------ Recorded data ------

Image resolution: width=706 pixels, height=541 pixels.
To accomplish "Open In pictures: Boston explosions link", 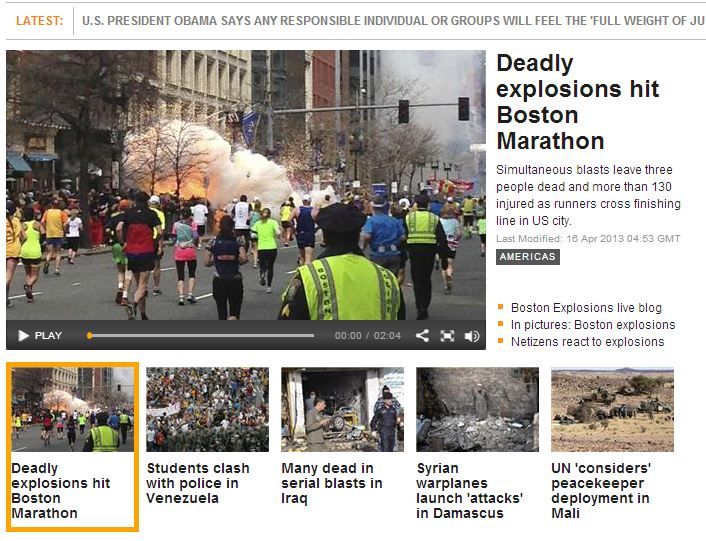I will [592, 325].
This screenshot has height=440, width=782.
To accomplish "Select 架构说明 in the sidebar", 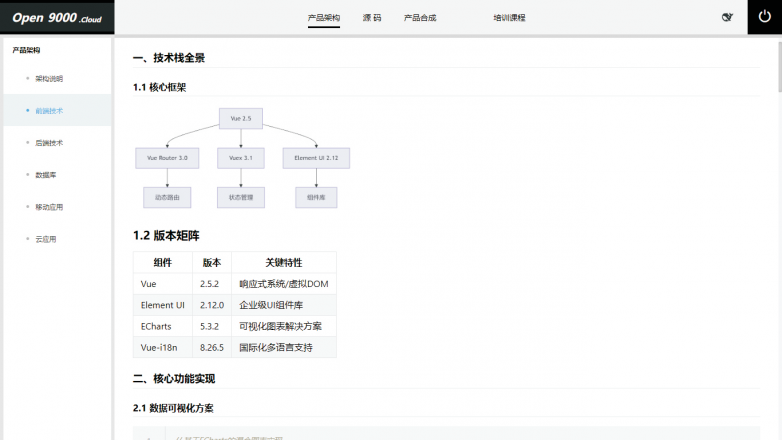I will (49, 78).
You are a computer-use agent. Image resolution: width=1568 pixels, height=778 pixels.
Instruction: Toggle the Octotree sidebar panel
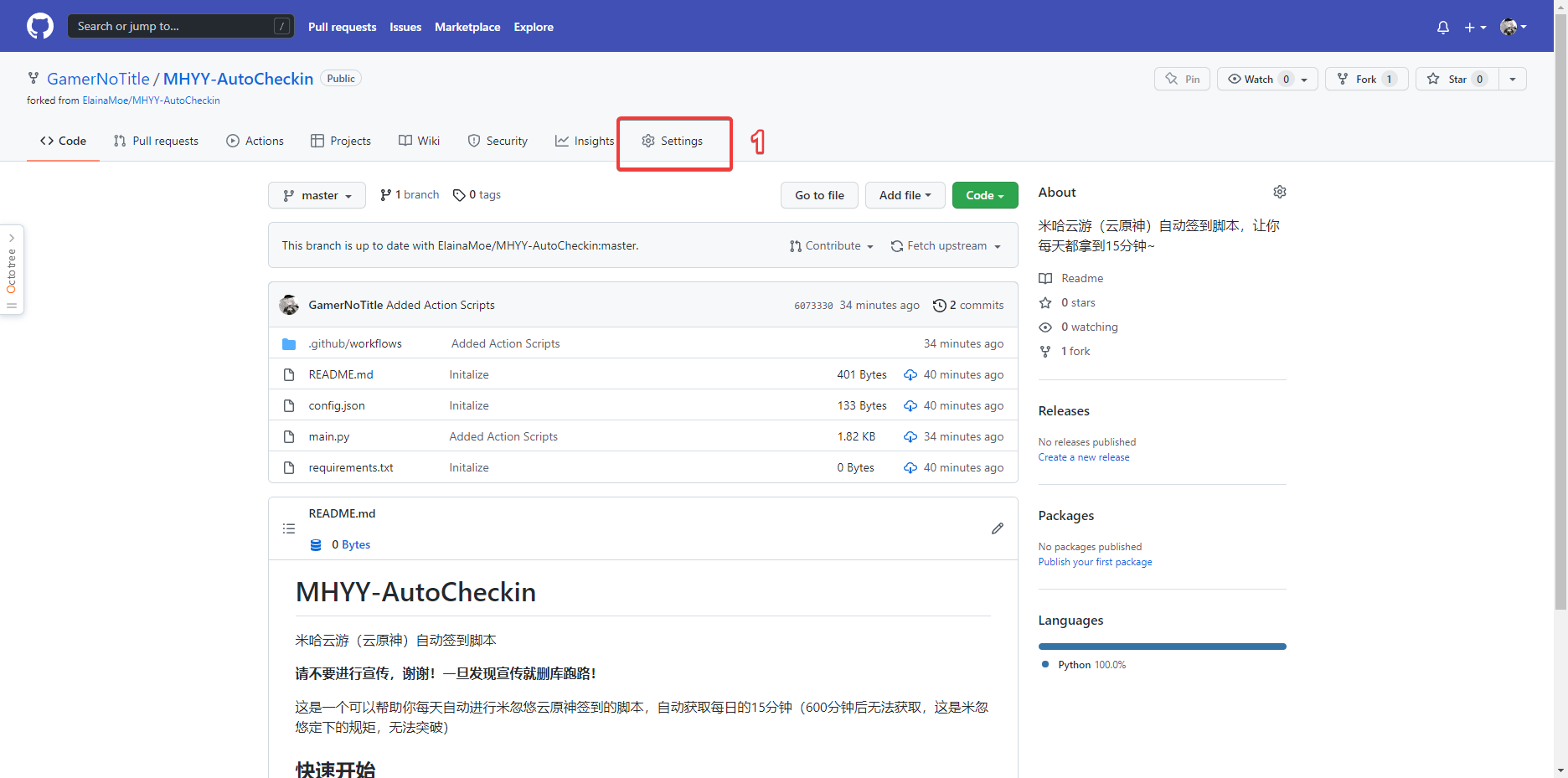[12, 270]
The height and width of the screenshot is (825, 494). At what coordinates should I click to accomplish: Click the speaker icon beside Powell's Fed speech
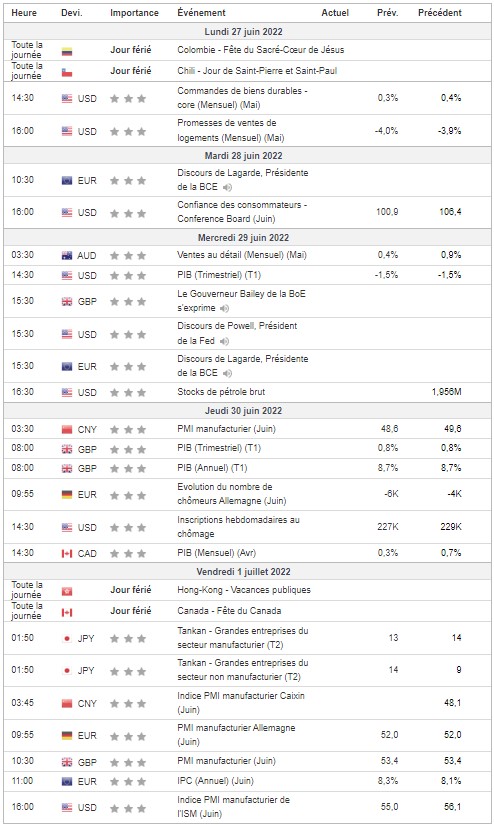click(x=224, y=341)
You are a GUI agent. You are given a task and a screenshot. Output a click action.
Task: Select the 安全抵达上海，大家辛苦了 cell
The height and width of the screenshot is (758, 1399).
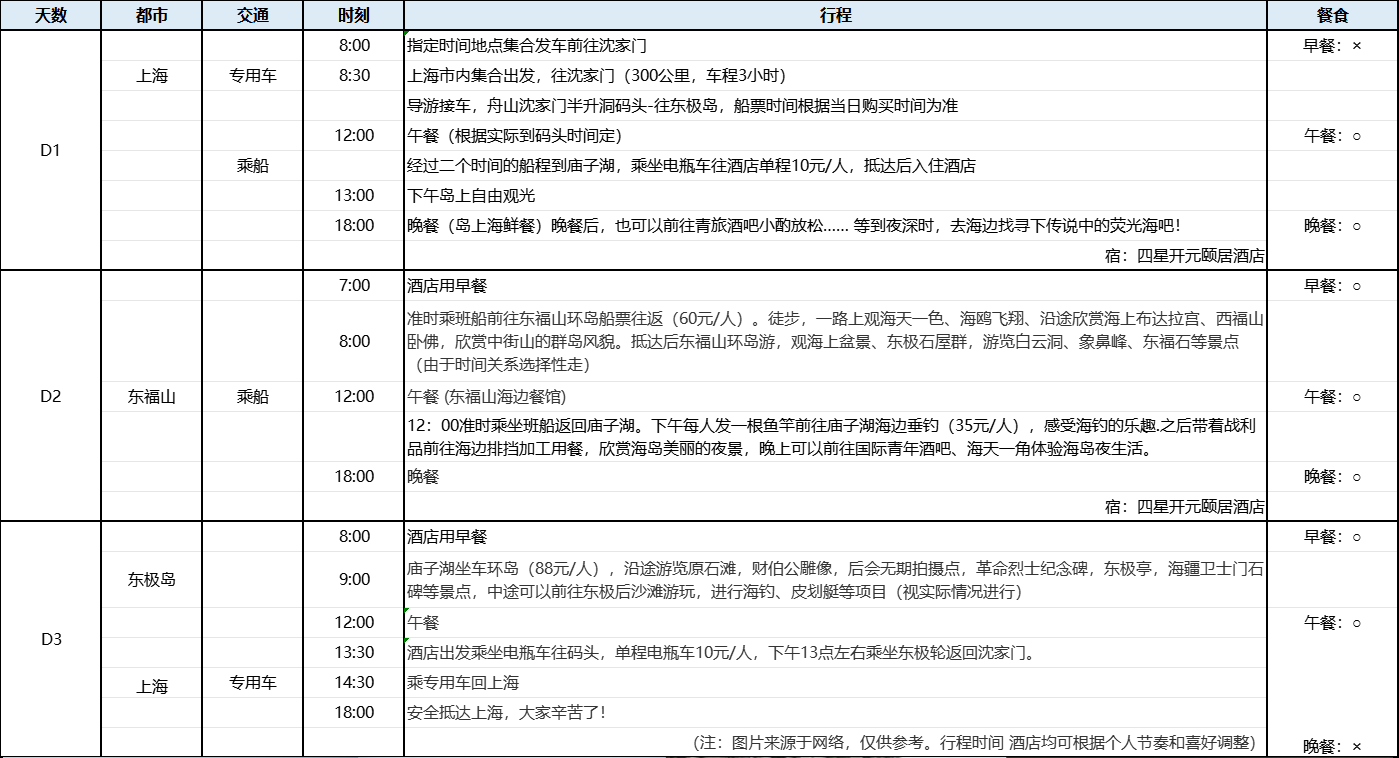tap(835, 713)
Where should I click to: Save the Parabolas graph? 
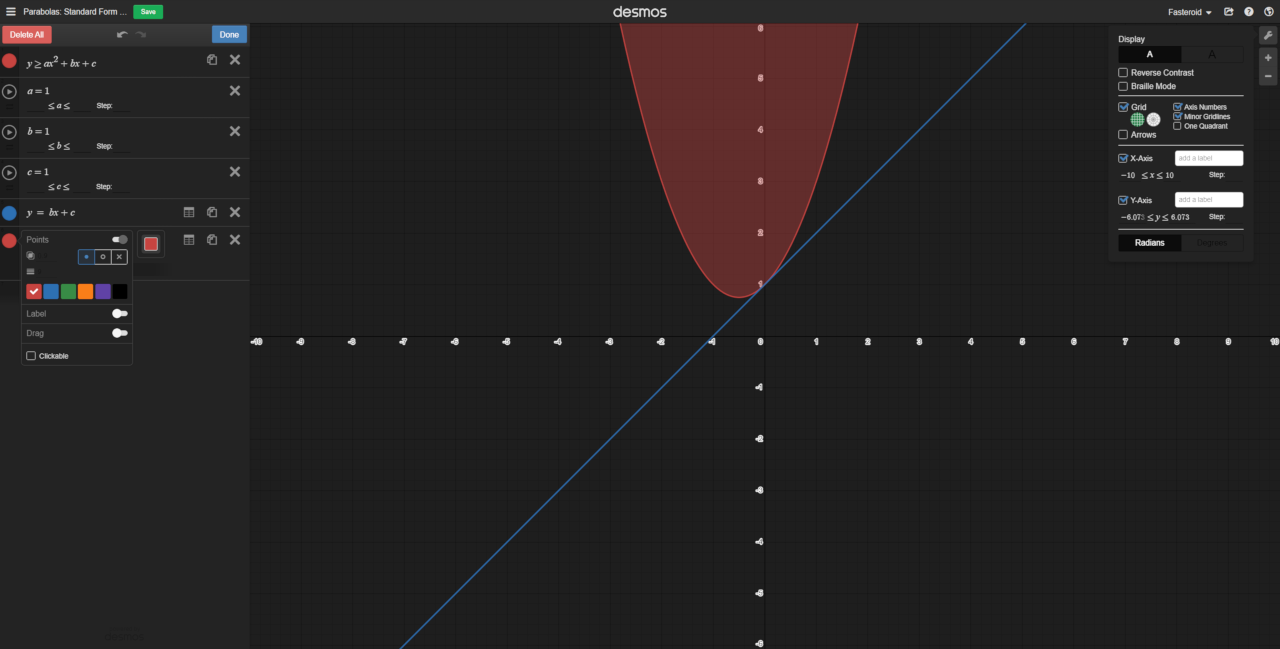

------

◆ Description of the task ◆
Scan the data above for the word "resolution", then copy every line that holds it.

◆ Output below ◆
Image resolution: width=706 pixels, height=541 pixels.
You are a computer-use agent. Image resolution: width=1568 pixels, height=778 pixels.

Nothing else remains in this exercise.